| Work task |
Each line in the records below, from the one that contains "Click the Verified status badge" to the one that contains "This screenshot has height=318, width=859.", should be reproduced exactly, the first and last included.

| Dataset items |
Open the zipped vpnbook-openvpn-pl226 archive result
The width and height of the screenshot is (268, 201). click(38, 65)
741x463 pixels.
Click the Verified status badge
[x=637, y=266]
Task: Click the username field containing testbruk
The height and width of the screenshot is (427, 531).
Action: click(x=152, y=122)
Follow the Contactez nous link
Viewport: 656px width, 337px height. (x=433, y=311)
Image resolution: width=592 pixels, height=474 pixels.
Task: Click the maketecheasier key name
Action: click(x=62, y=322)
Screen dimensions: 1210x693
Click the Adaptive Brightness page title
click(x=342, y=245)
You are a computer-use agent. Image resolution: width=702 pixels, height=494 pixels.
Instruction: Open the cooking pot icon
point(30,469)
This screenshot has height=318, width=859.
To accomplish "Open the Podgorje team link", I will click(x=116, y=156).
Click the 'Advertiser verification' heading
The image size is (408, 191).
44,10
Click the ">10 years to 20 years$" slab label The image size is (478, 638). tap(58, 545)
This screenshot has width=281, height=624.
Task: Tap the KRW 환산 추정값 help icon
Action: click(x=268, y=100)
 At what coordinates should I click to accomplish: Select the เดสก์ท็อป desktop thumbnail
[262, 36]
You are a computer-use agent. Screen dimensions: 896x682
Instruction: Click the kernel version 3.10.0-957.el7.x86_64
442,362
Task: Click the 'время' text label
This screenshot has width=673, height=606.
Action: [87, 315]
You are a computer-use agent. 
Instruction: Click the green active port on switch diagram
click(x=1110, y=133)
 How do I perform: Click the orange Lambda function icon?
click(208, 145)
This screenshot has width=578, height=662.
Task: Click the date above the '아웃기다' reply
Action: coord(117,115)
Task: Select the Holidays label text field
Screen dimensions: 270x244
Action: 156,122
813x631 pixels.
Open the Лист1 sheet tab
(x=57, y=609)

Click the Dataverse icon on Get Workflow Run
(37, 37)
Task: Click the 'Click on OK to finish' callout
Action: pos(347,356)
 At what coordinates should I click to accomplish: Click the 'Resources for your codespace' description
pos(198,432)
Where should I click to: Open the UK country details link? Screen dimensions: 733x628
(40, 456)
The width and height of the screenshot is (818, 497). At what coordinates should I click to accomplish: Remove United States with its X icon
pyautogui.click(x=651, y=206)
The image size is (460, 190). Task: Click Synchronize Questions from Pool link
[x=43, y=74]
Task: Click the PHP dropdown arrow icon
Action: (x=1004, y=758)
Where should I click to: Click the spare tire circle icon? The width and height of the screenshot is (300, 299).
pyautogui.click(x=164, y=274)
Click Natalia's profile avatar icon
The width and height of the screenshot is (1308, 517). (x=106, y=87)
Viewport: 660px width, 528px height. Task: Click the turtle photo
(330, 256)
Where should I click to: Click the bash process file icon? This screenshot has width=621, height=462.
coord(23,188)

| Answer box |
Click the Verified status badge
[x=637, y=266]
Task: Click the username field containing testbruk
The height and width of the screenshot is (427, 531).
Action: click(x=152, y=122)
Follow the Contactez nous link
Viewport: 656px width, 337px height. (x=433, y=311)
Image resolution: width=592 pixels, height=474 pixels.
Task: Click the maketecheasier key name
Action: click(x=62, y=322)
Screen dimensions: 1210x693
Click the Adaptive Brightness page title
click(x=342, y=245)
You are a computer-use agent. Image resolution: width=702 pixels, height=494 pixels.
Instruction: Open the cooking pot icon
point(30,469)
This screenshot has height=318, width=859.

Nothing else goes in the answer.